Haselberger zeichnete auch ein Labyrinth schwacher Kratzer auf, die die meisten unfertigen Oberflächen des Tempels bedeckten. Die Linien erwiesen sich als Referenzzeichnungen für alles, von der leichten Neigung der Wände nach innen bis zu Details der von den Säulen getragenen Sturzstruktur. Es gab sogar Grundrisse, die bequem direkt auf dem Boden ausgearbeitet waren. Als die Stufenplattform des Tempels anstieg, wurde jeder Grundriss von einer Ebene auf die nächste kopiert. In der obersten Etage markierten die Bauherren die Positionen der Säulen, Wände und Türen.

Die Entdeckungen bei Didyma lassen vermuten, dass die Tempelbauer nach dem Motto "Plan as you go" arbeiteten. "Offensichtlich steckte viel Vorausplanung in einem Gebäude wie dem Parthenon", sagt Coulton. „Aber es war nicht so geplant, wie wir es heute erkennen würden. Es gibt keine Beweise dafür, dass sie sich auf einen einzigen Satz von Plänen und Ansichten verlassen, die so maßstabsgetreu gezeichnet sind wie ein moderner Architekt. “

Trotzdem bleibt der Parthenon ein Wunder. Die Bauherren wurden von der Tradition geleitet und konnten dennoch frei experimentieren. Sie arbeiteten mit äußerster Präzision, doch das Endergebnis war alles andere als starr. Aus einer Mischung improvisierter Lösungen entstand ein überragendes Gebäude mit geschmeidigen und fließenden Linien.
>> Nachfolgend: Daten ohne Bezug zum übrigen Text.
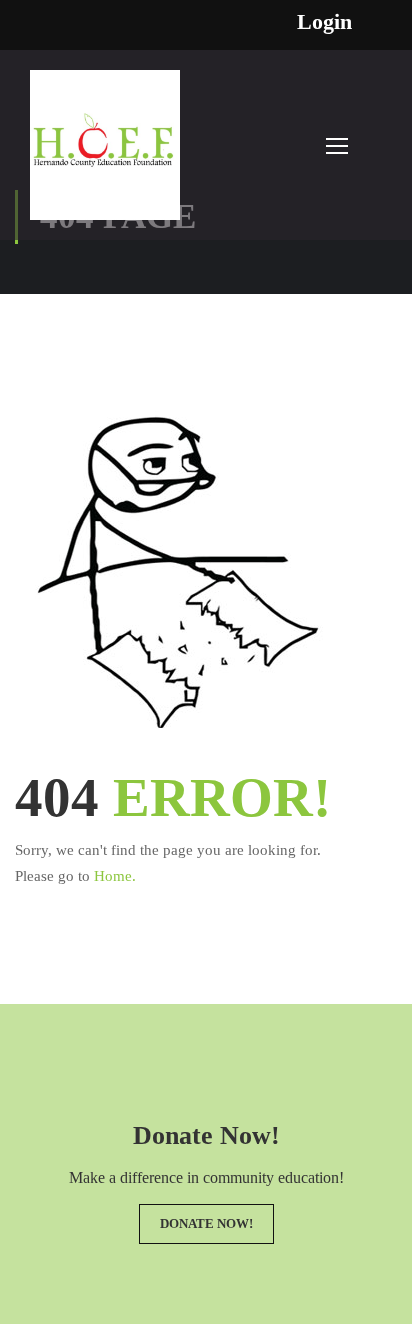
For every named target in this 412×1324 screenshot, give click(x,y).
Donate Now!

Aber das Wunder war von kurzer Dauer. Nur sieben Jahre nach dem Bau des Parthenon brach ein Krieg mit Sparta aus. Innerhalb einer Generation erlitt Athen eine demütigende Niederlage und eine verheerende Pest. Die Geschichte des Parthenons ähnelt einer antiken griechischen Tragödie, in der eine außergewöhnliche Gestalt eine verheerende Umkehrung des Glücks erleidet. Und aus Korres 'Sicht ist dieses Unglück umso mehr ein Grund, den größten Überrest des goldenen Zeitalters Athens wiederherzustellen. "Wir wollten die Schönheit dessen bewahren, was in den letzten 2.500 Jahren überlebt hat", sagt er. "Eine Erinnerung an die Kraft des Menschen, sowohl zu erschaffen als auch zu zerstören."